### SUPPLIED DATA
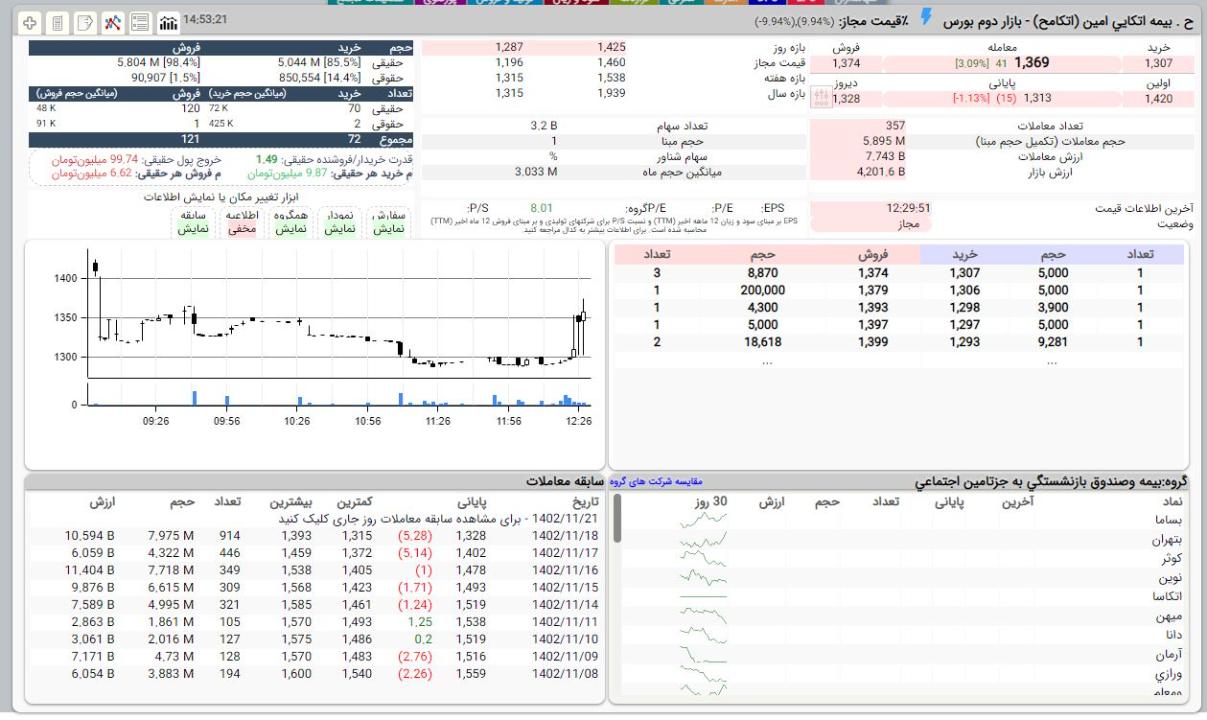
Task: Open the اتکاسا symbol in group list
Action: [1165, 597]
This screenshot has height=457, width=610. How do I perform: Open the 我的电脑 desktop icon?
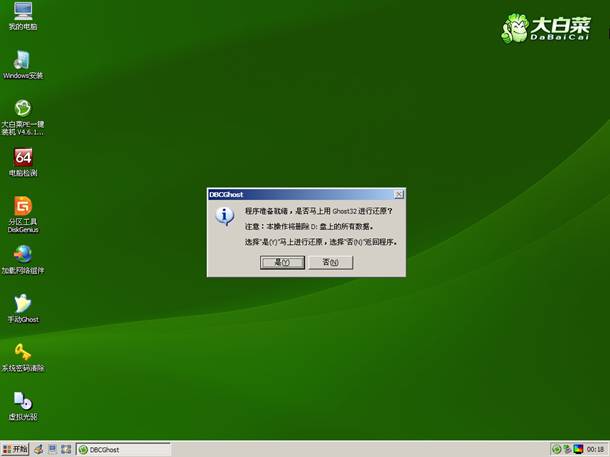(22, 13)
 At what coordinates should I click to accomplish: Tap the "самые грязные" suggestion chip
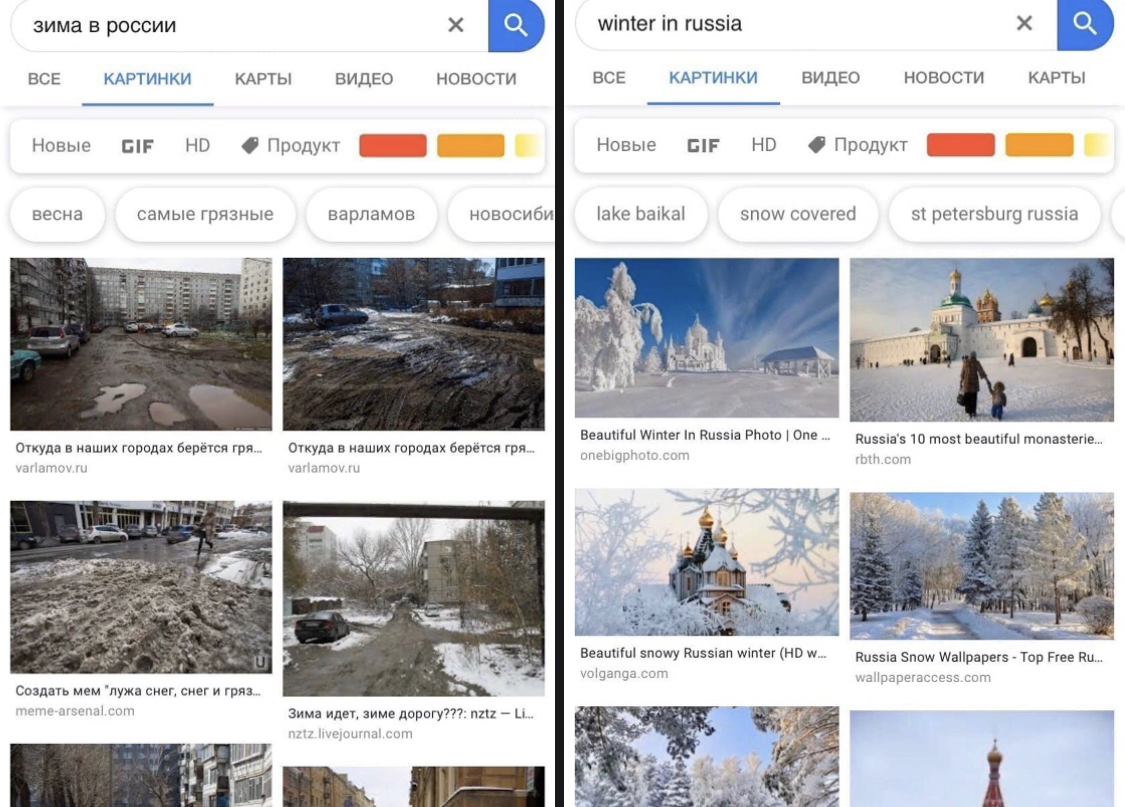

### THE PROBLEM
Every line from the one containing "This screenshot has" to the end of the material above is to be returned exactly, with the pictures left out.

### EXERCISE ANSWER
This screenshot has height=457, width=610. How do I perform: Open the 我的电脑 desktop icon?
(22, 13)
 At what coordinates should I click to accomplish: Tap the "самые грязные" suggestion chip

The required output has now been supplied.